Le député du bloc parlementaire de la Fidélité à la résistance (Hezbollah) Nawwaf el-Moussaoui a déclaré lundi, lors d'une cérémonie dans le village de Ghazieh (Liban-sud), que la résistance fait partie intégrale du Liban.
"Il n'y aura pas de consensus national sans un accord sur la résistance", a lancé le responsable tout en estimant que l'assassinat vendredi dernier de l'ancien ministre Mohammad Chatah "devrait encourager tous les partis politiques à s'unir afin d'affronter les dangers qui menacent le Liban".
"Il y a des tentatives de profiter de ce crime pour changer l'équilibre du pouvoir au Liban", a-t-il ajouté en indiquant que "certains partis utilisent l'attentat pour intimider les autres".
Le régime syrien et son allié le Hezbollah ont été mis en cause par plusieurs responsables au sein de l'Alliance du 14 Mars dans l'assassinat de M. Chatah.

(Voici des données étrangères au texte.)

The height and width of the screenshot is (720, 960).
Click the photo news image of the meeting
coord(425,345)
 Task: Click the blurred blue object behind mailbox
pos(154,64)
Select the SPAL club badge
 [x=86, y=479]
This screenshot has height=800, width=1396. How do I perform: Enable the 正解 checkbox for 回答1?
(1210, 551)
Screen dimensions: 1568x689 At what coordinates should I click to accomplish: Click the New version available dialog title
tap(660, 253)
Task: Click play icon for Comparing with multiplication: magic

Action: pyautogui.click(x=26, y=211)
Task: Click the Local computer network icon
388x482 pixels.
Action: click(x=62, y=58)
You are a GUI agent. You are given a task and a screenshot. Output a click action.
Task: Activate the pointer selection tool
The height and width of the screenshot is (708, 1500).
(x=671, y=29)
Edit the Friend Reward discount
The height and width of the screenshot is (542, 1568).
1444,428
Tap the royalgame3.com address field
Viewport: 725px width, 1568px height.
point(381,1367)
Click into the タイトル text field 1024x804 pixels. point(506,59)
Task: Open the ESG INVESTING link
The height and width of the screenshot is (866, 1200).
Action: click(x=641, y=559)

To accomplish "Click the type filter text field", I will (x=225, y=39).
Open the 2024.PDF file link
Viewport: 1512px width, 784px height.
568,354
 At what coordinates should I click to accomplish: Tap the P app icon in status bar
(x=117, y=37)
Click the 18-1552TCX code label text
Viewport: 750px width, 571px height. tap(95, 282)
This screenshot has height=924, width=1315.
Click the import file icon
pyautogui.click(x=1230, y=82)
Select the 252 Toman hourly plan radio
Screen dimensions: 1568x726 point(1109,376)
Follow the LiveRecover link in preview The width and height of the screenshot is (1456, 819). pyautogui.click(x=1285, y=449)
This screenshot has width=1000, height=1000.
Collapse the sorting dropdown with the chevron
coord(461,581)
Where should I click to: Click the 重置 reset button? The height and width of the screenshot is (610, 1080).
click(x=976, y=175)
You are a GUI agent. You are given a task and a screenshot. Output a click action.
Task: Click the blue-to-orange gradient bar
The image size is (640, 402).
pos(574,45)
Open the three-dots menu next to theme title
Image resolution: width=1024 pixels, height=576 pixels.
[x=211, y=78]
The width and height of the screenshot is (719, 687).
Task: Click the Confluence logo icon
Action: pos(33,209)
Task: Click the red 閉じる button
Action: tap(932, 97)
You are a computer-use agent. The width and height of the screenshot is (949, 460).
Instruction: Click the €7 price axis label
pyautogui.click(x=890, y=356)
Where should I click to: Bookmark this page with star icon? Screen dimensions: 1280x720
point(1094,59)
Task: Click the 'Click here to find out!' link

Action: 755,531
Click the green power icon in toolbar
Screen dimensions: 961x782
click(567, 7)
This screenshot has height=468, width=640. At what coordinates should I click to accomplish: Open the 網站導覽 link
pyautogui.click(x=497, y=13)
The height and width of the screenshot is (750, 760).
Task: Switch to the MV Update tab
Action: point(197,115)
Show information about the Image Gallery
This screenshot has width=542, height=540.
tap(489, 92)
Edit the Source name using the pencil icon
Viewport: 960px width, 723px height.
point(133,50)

L'ancien Premier ministre Fouad Siniora a prononcé dimanche, après l'inhumation de Mohammad Chatah, un discours politique virulent dans lequel il a assuré que "les forces du 14 Mars ont décidé de libérer le Liban de l'hégémonie des armes illégitimes."
Samedi, la Coalition du 14 Mars a réclamé la formation d'un gouvernement sans la participation du parti chiite. Mais M. Moussaoui a réitéré lundi le refus du Hezbollah concernant la formation d'un gouvernement de fait accompli.